PASSAGE SHOWN:

** BEGIN **

Overclocking is a sport.  THERE!  I said it!


----------



## EiAh (Apr 7, 2008)

Well actully, y'all prove a point.

About impractical things. IE drag racing. haveing a 3 second car seems crazy. but hell, people do it. Same with OC'ing.


----------



## imperialreign (Apr 7, 2008)

Seany1212 said:


> would like to see them stick a water block on those cards and oc them, then see what they get out of them



they're saving that feat for when they need to break the record again, just like saving XP for another record break 


In any competition you don't throw all your aces in one shot 


I'm impressed the two cards were air cooled.  After seeing the thread title, I immediately assumed they'd be liquid cooled - the CPU on LN2 was a given, though.


----------



## CrAsHnBuRnXp (Apr 7, 2008)

EiAh said:


> I read the title and I didn't realize that the computers were not normal PC's that most people run (not a standard OC, or cooling, or anything. No, please make it more complex
> 
> 
> 
> Racing is a sport. So is baseball. These were out before computers even hit the market.



Thats not the point. Why bother advancing in technology at all if a Pentium processor with 128k RAM will suffice?

Why bother with cars when bikes will suffice? 

Why bother using a computer to write a term paper when a pen and paper will suffice? 

Why bother paying when you can steal?

Why do anything if there is an other alternative? 

Computers for most are a hobby. When people bench those computers like the ones that set world records, odds are, they are a computer website and the hardware they bench are either A) donated or B) given to them to test then have to return. Just because someone has all the best hardware with LN2 does not necessarily mean that they are rich bastards.


----------



## DOM (Apr 7, 2008)

ShadowFold said:


> I wonder why these crazy dudes with crazy ass cooling havent tried out two QX9770's and Quad-Fire?





asb2106 said:


> by this you mean skulltrail??  two qx9775's with xfire or sli!  I bet that could be the world record holder pretty easily!  Could the skulltrail support 3 3870 x2s.


I think cuz the 8 (2X4) cores are not supported by 3DM06 and To get the same OC with the CPU and MEM might not be the same cuz of the MEM


----------



## DaMulta (Apr 7, 2008)

Weer said:


> Doesn't anyone else find this annoying?
> 
> Every week some crazy guy with thousands of dollars worth of LN2 manages to get 300 points more than the last and be crowned "The Champion E-Penis".. it's redundant and stupid. Especially due to the fact that with the HD-series, higher 3Dmark06 scores do NOT transfer into real-world gaming performance.

** END **

Item position entries
** BEGIN **

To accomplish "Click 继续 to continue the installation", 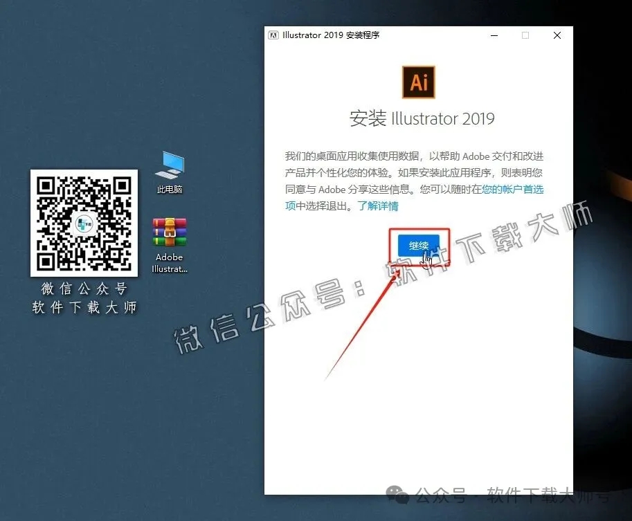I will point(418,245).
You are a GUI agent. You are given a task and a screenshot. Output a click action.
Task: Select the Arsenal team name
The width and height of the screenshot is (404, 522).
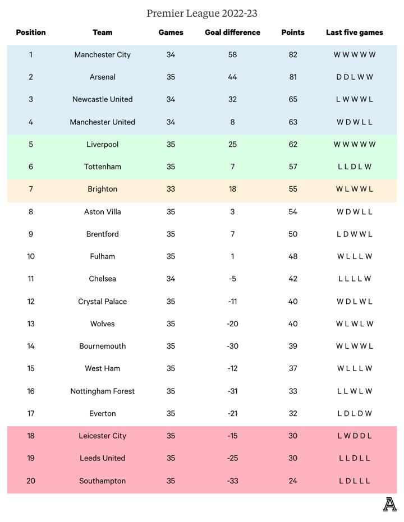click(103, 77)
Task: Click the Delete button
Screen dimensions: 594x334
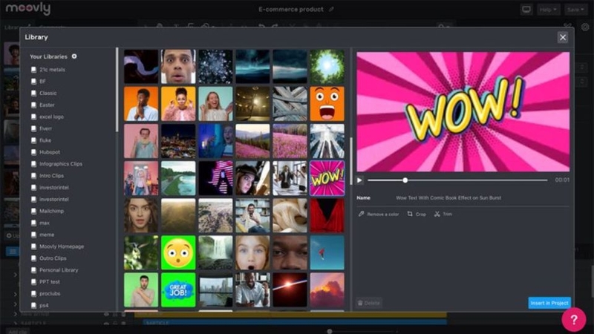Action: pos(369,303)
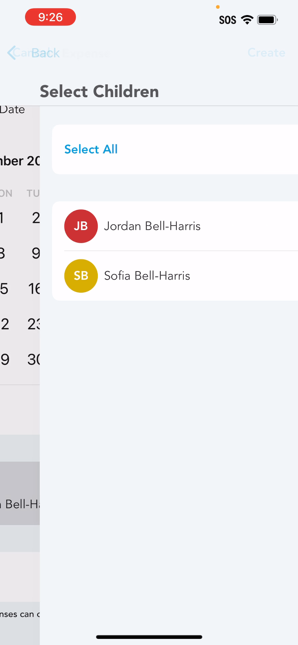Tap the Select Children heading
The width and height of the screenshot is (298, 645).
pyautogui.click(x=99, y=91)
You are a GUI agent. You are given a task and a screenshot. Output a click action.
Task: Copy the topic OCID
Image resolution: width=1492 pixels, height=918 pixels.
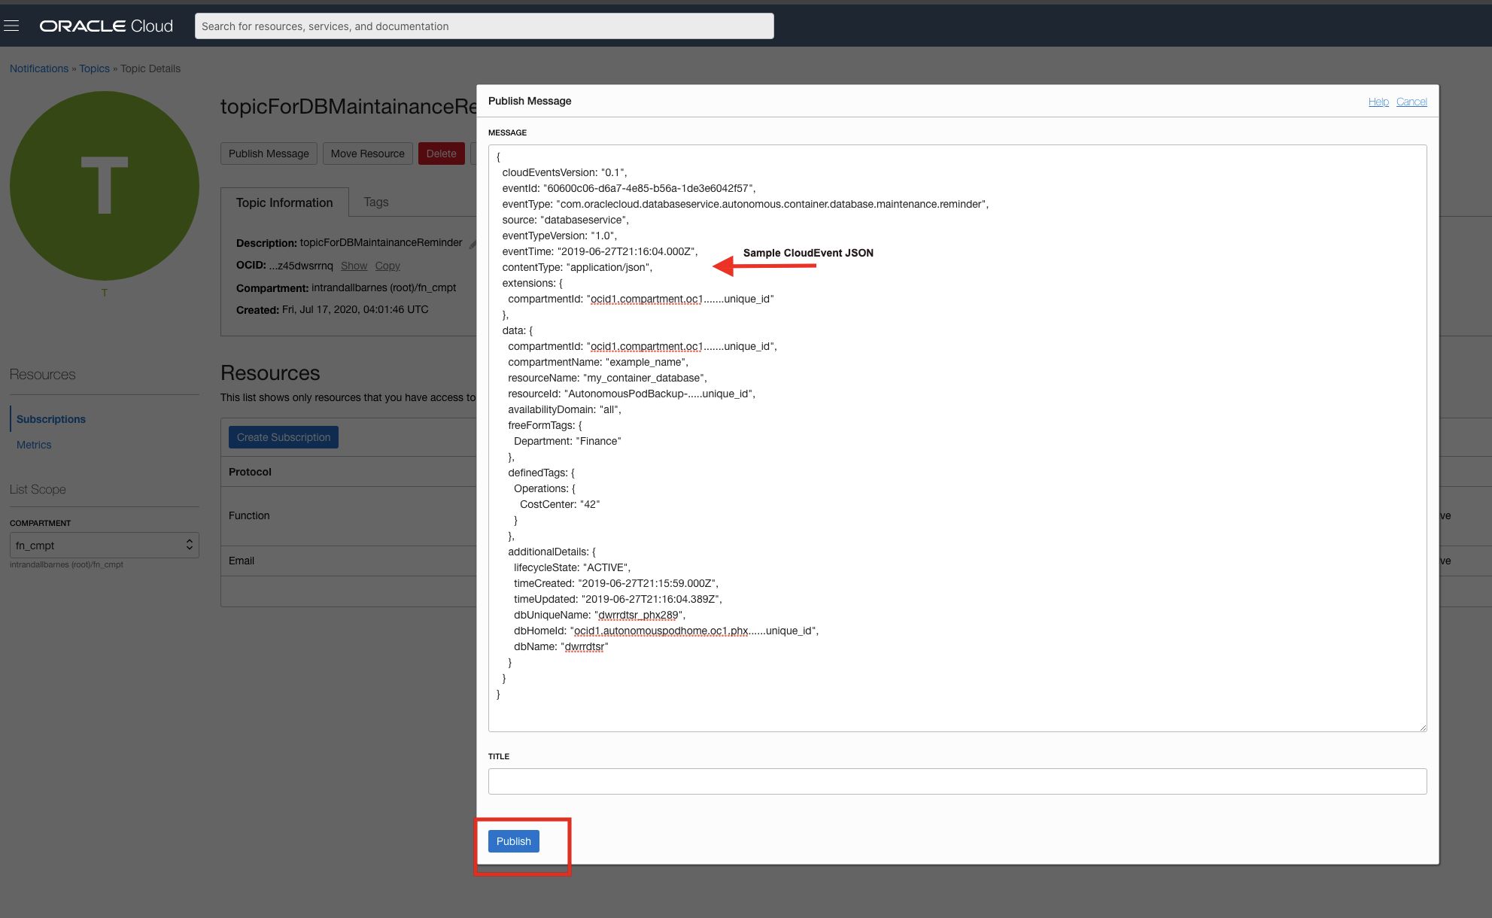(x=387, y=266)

** END **

PROBLEMS AND TASKS:
1. Why does CrAsHnBuRnXp say in the overclocking thread that owning top hardware with LN2 doesn't necessarily make someone rich? Answer in one to three sentences.
2. Carry on the overclocking forum thread from the point where it stops.

EXPECTED RESULTS:
1. According to CrAsHnBuRnXp, the people who bench record-setting computers are usually computer websites. Their hardware is either donated or given to them to test and then returned.

2.
It's not always about the gaming.....


http://www.hwbot.org/result.do?resultId=720489
I took 1st in GT cards at hwbot, and I'm proud to have that. Just like the guy in this news post I'm sure a smile is across his face today.

This took me a while to OC, far from being stable. Sure it's a little faster right now. I'll save that for if I need to post it if someone out does me by just a hair.


The point is gaming, benching, it's all the same a waste of money.


Why do we do it? IT'S BLOODY FUN!!!


----------



## tomkaten (Apr 7, 2008)

SK-1 said:


> The same thing that a 4.55 second drag car proves. That it is possible. You can't drive a drag car on the street either, but it proves what a particular manufacturer can do.
> Lots to see here.




I see all your analogies and I was kinda expecting these answers, but I don't think they apply in this particular case. Sure, you can't drive a dragster on the street, but at least it's driveable. Don't tell me that it explodes in 2 minutes.

Proof of concept is the Veyron. You can drive a Veyron, you can own a Veyron, the producer is losing money just to prove that it's possible to have such a car. But you can enjoy it, drive it... It brings you satisfaction... See my point ?

How can you enjoy or even use a box that you can't leave alone for 3 minutes ? It's like making a starship that flies at 15 000 miles/hour and can reach 30 000 miles for 2 seconds every year. Will that help me colonize the solar system faster ? Not really. Will I get top bragging rights and a poster on a billboard somewhere ? Definitely.

I, for one, still fail to see the point... No offense to anyone 

LE. Oh and btw while I'm at it... IMO, innovation is necessary to make something worthy of being deemed "proof of concept". If I make the same starship that uses chemical engines every year and I keep bragging about every extra mile per hour I get out of improved fuels, I'm still not going to colonize the Universe any time soon. Bottom line is every dude out there with that hardware, two hands, a pair of gloves and some basic computer knowledge could have done that.

Let me know when they get a 200 000 score out of a quantum computer that requires no cooling... That's gonna make a serious impression on me


----------



## beyond_amusia (Apr 7, 2008)

Weer said:


> Doesn't anyone else find this annoying?
> 
> Every week some crazy guy with thousands of dollars worth of LN2 manages to get 300 points more than the last and be crowned "The Champion E-Penis".. it's redundant and stupid. Especially due to the fact that with the HD-series, higher 3Dmark06 scores do NOT transfer into real-world gaming performance.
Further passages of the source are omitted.